TEXTO PROPORCIONADO
Cuando pase el temblor
El temblor social sacude los países andinos desde Chile hasta Colombia por diferentes motivos, pero con un denominador común: la ira contenida durante años
Un fuerte temblor sacudió el 19 de enero la costa central de Chile. Estuvo a punto de convertirse en un tsunami. Otro, en Perú, el 26 de mayo, resultó ser tan intenso que se hizo sentir en Ecuador y Colombia. En los países andinos, maltratados por los incendios y la deforestación de la Amazonía en Brasil y Bolivia, no sólo ruge la tierra últimamente. También rugen las calles y tambalean los gobiernos y los congresos, asediados por un denominador común: la insatisfacción popular. Los terremotos deparan réplicas, pero ninguno es igual al otro. La convulsión, como los sismos, no perdona ni respeta límites.
La sacudida acecha desde el 18 de octubre al presidente de Chile, Sebastián Piñera, así como al de Colombia, Iván Duque, desde la huelga nacional del 21 de noviembre. Uno, Piñera, vive en vilo por un temblor con alerta de tsunami. No logró atenuarlo con mejoras económicas ni con la promesa de modificar la letra constitucional. El otro, Duque, subestimó el reclamo contra la reforma tributaria, la laboral y la de pensiones, el paquetazo, al cual se sumaron el incumplimiento de los acuerdos de paz, la corrupción y la violencia. La muerte de Dilan Cruz, de 18 años, ejecutado por un policía antidisturbios, enardeció a los colombianos.
En las movilizaciones de ambos países convergen plegarias no atendidas. Un popurrí del cual no sólo participan las organizaciones sindicales, los movimientos sociales y los estudiantes, sino también los ciudadanos de a pie. En especial, la clase media. Aquello que Cecilia Morel, la primera dama chilena, interpretó como una “invasión alienígena” terminó siendo una suerte de guerra, como Piñera creyó al comienzo, por los excesos de los carabineros, más allá de la magnitud de los disturbios. Lejos estuvo de aquietar los ánimos el anuncio del plebiscito para la reforma de la Constitución. La heredada en 1990 de Pinochet, funcional a todos los gobiernos democráticos desde el de Patricio Aylwin.

ENTRADAS ENUMERADAS
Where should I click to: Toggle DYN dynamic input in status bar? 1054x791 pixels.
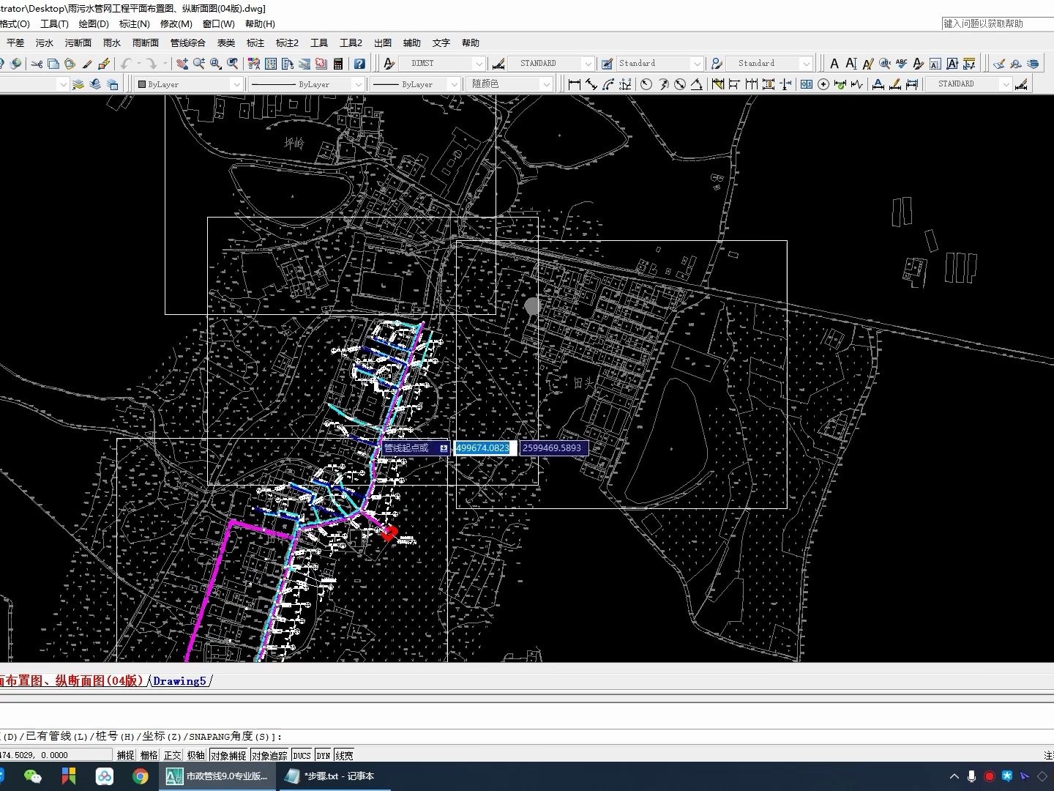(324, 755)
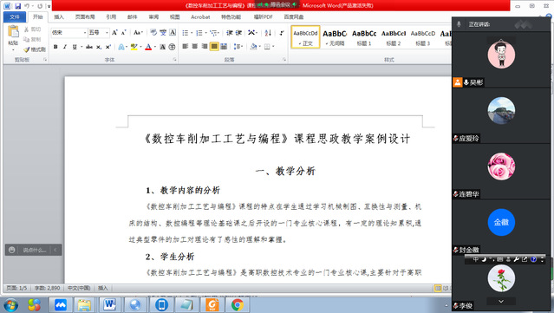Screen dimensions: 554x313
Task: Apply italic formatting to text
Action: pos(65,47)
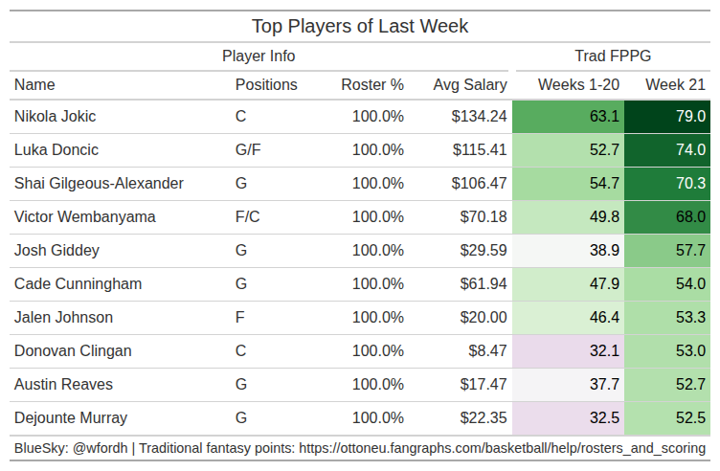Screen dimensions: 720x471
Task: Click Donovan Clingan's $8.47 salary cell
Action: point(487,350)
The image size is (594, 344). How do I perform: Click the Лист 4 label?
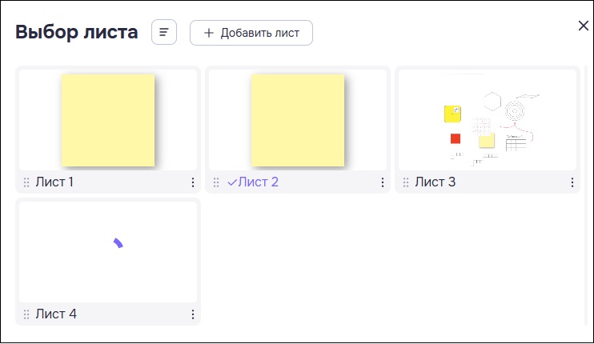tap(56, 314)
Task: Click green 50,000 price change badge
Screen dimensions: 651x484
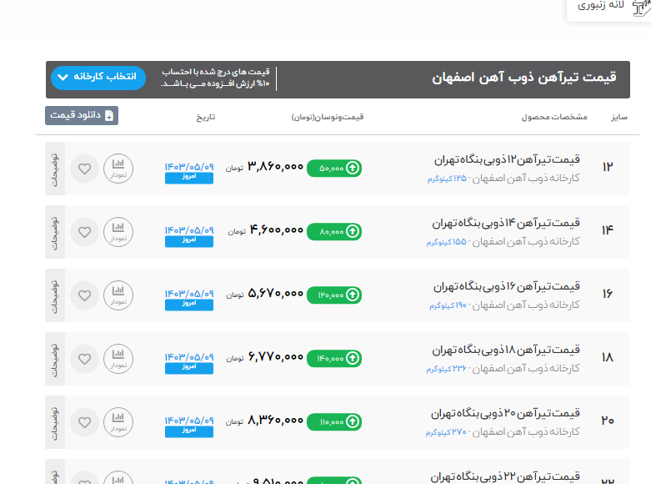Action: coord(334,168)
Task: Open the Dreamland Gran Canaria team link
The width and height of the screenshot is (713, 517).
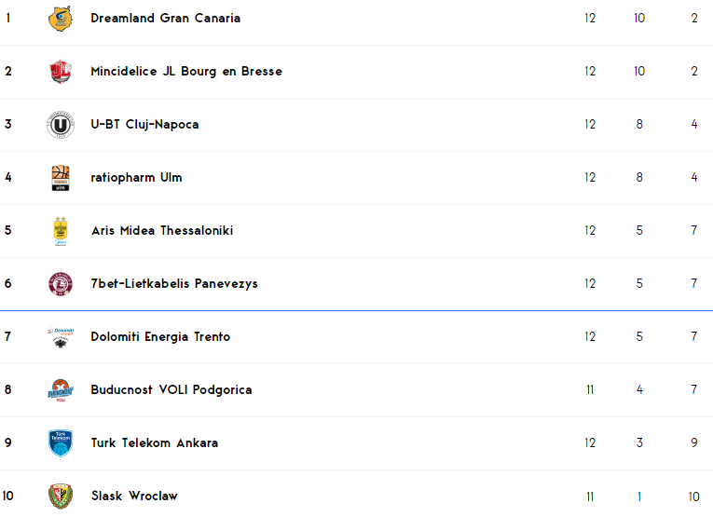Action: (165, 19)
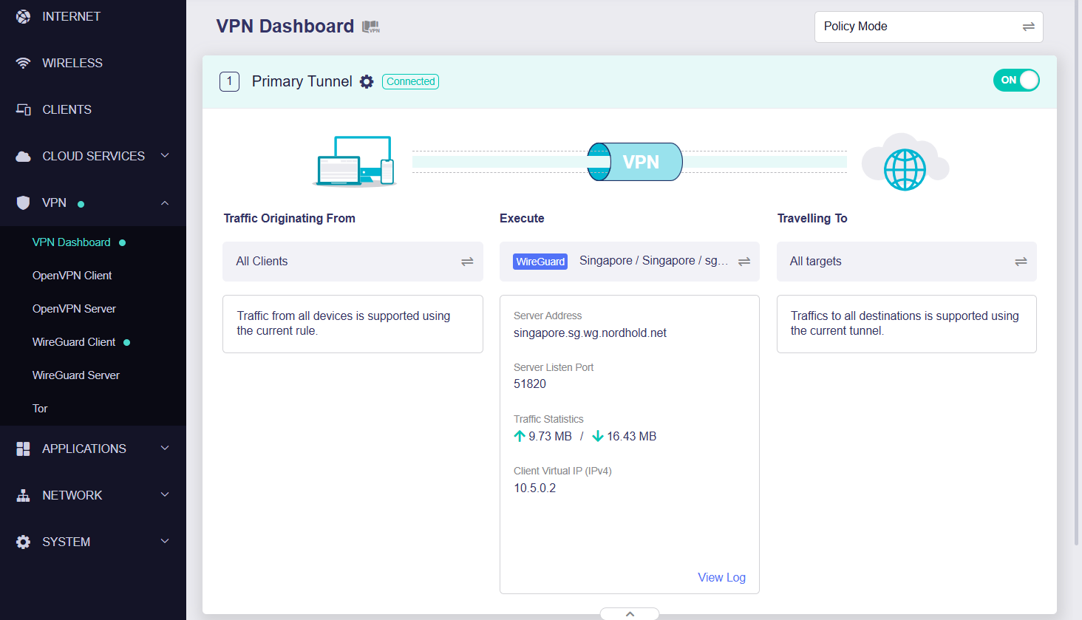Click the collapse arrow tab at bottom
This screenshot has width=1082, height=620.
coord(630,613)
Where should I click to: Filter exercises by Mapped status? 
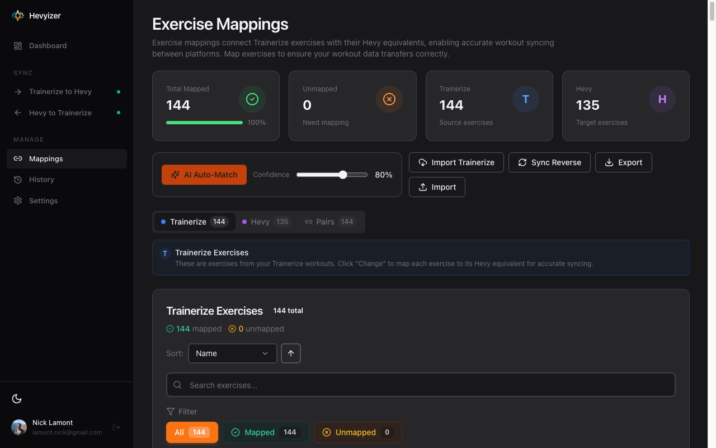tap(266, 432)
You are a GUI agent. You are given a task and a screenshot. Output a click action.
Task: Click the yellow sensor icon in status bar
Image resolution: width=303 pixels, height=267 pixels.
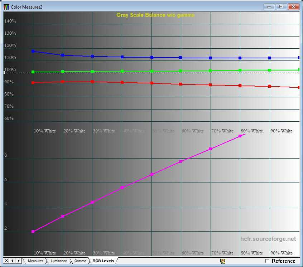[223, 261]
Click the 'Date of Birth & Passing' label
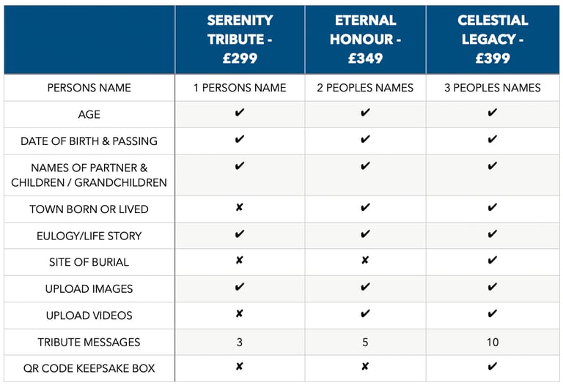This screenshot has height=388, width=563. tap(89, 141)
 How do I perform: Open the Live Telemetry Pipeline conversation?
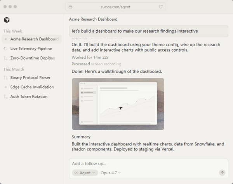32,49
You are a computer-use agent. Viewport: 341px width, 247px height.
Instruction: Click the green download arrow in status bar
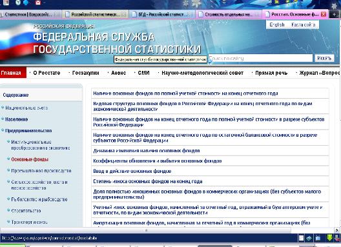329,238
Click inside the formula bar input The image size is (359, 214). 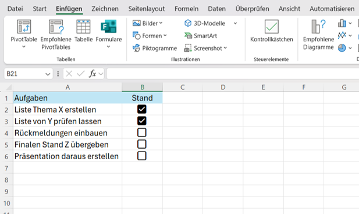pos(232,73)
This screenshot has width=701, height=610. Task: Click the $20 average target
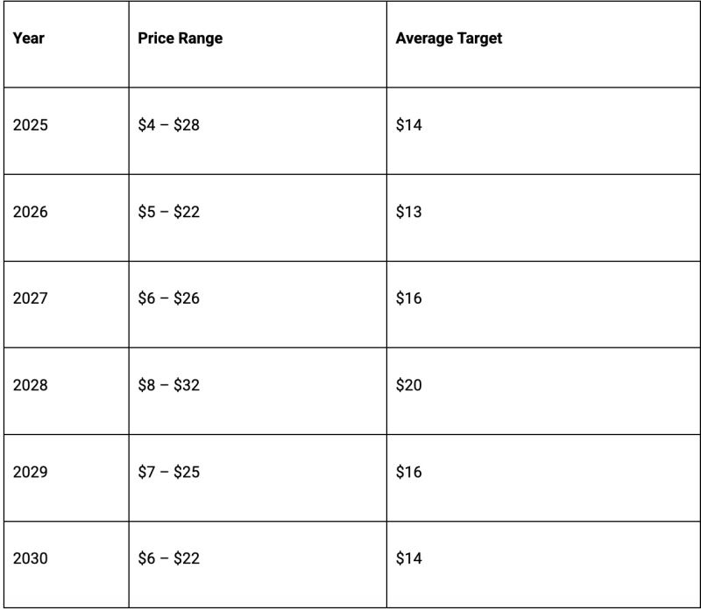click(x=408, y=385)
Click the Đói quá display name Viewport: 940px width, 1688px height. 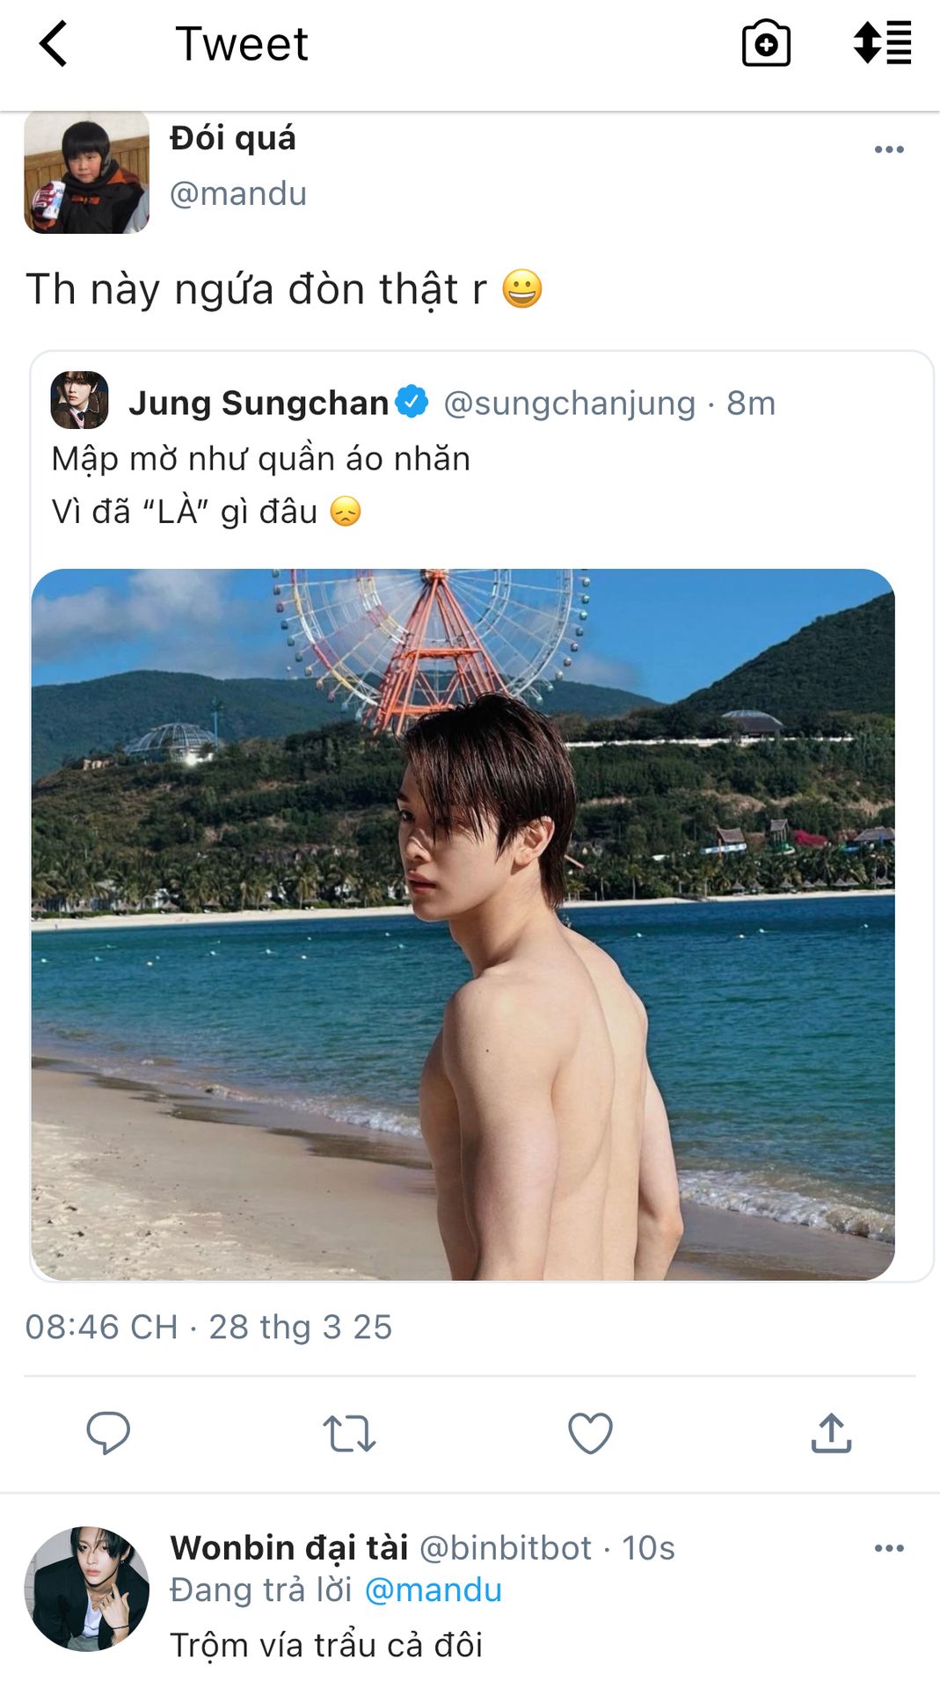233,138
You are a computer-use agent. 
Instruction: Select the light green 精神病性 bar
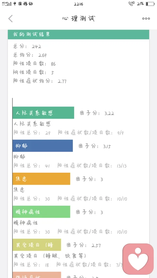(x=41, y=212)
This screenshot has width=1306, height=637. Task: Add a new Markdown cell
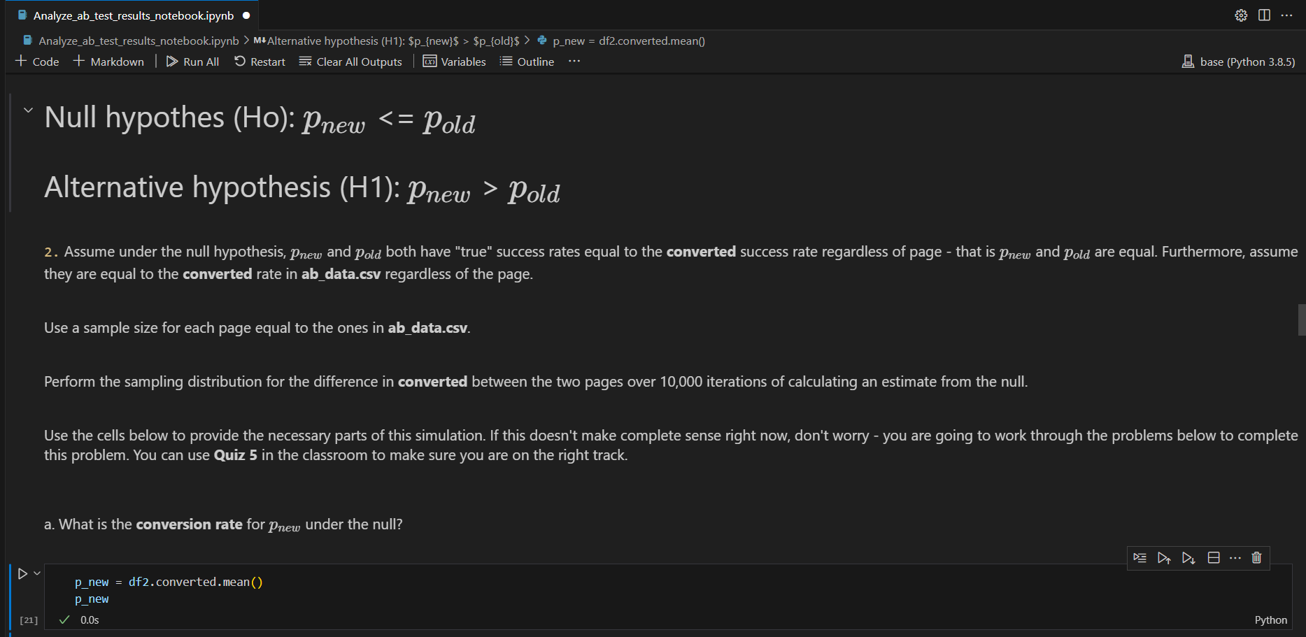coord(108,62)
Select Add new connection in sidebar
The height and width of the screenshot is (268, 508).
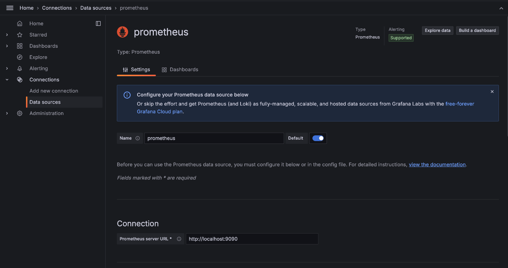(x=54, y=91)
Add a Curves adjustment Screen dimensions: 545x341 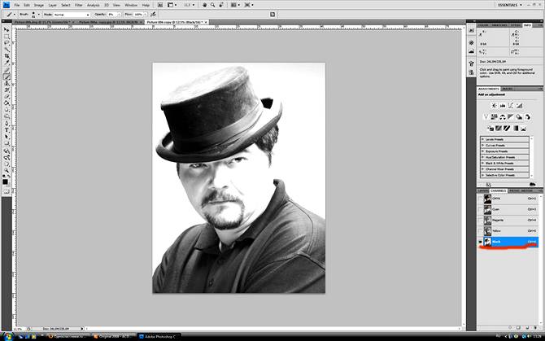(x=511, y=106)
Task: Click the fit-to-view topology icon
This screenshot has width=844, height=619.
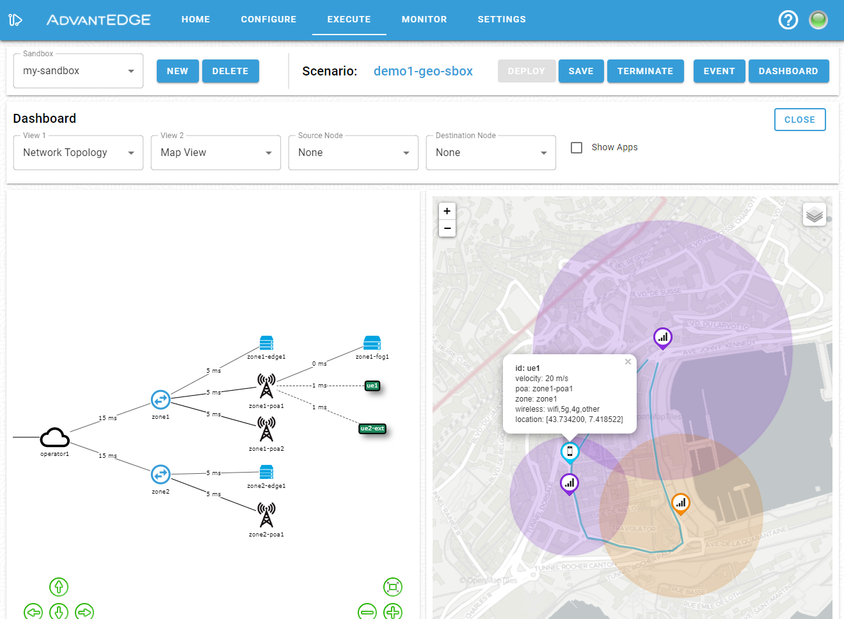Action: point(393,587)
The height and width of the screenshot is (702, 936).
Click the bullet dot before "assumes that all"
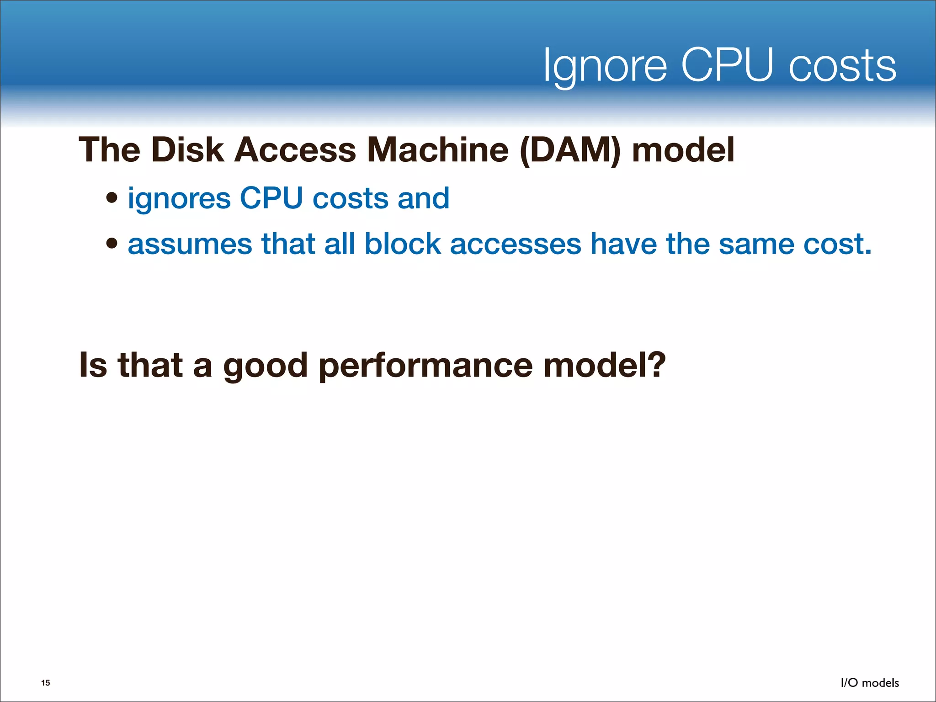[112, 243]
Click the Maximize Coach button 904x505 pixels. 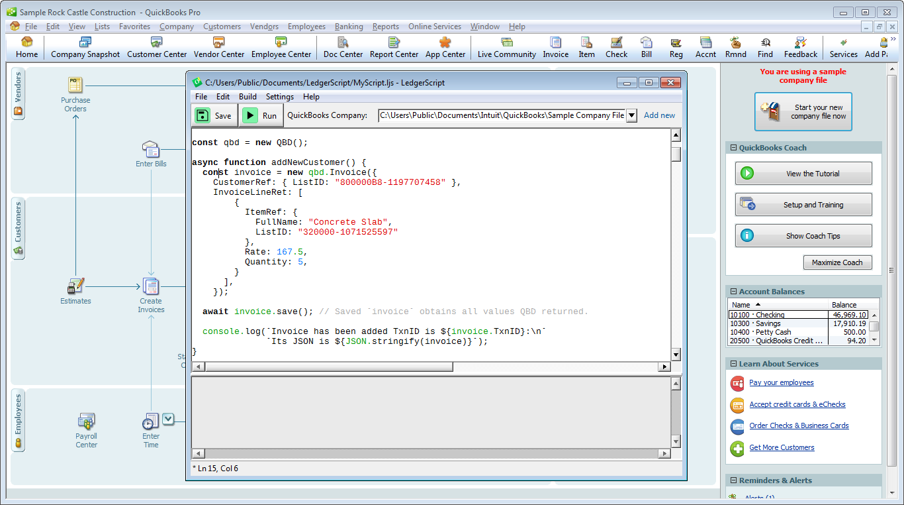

INSTRUCCIONES
Reproduce sin cambios el pasaje del texto sobre el temblor social en los países andinos que comienza en "En las movilizaciones" y termina en "de Patricio Aylwin.". Las entradas no hacen falta.

RESPUESTA
En las movilizaciones de ambos países convergen plegarias no atendidas. Un popurrí del cual no sólo participan las organizaciones sindicales, los movimientos sociales y los estudiantes, sino también los ciudadanos de a pie. En especial, la clase media. Aquello que Cecilia Morel, la primera dama chilena, interpretó como una “invasión alienígena” terminó siendo una suerte de guerra, como Piñera creyó al comienzo, por los excesos de los carabineros, más allá de la magnitud de los disturbios. Lejos estuvo de aquietar los ánimos el anuncio del plebiscito para la reforma de la Constitución. La heredada en 1990 de Pinochet, funcional a todos los gobiernos democráticos desde el de Patricio Aylwin.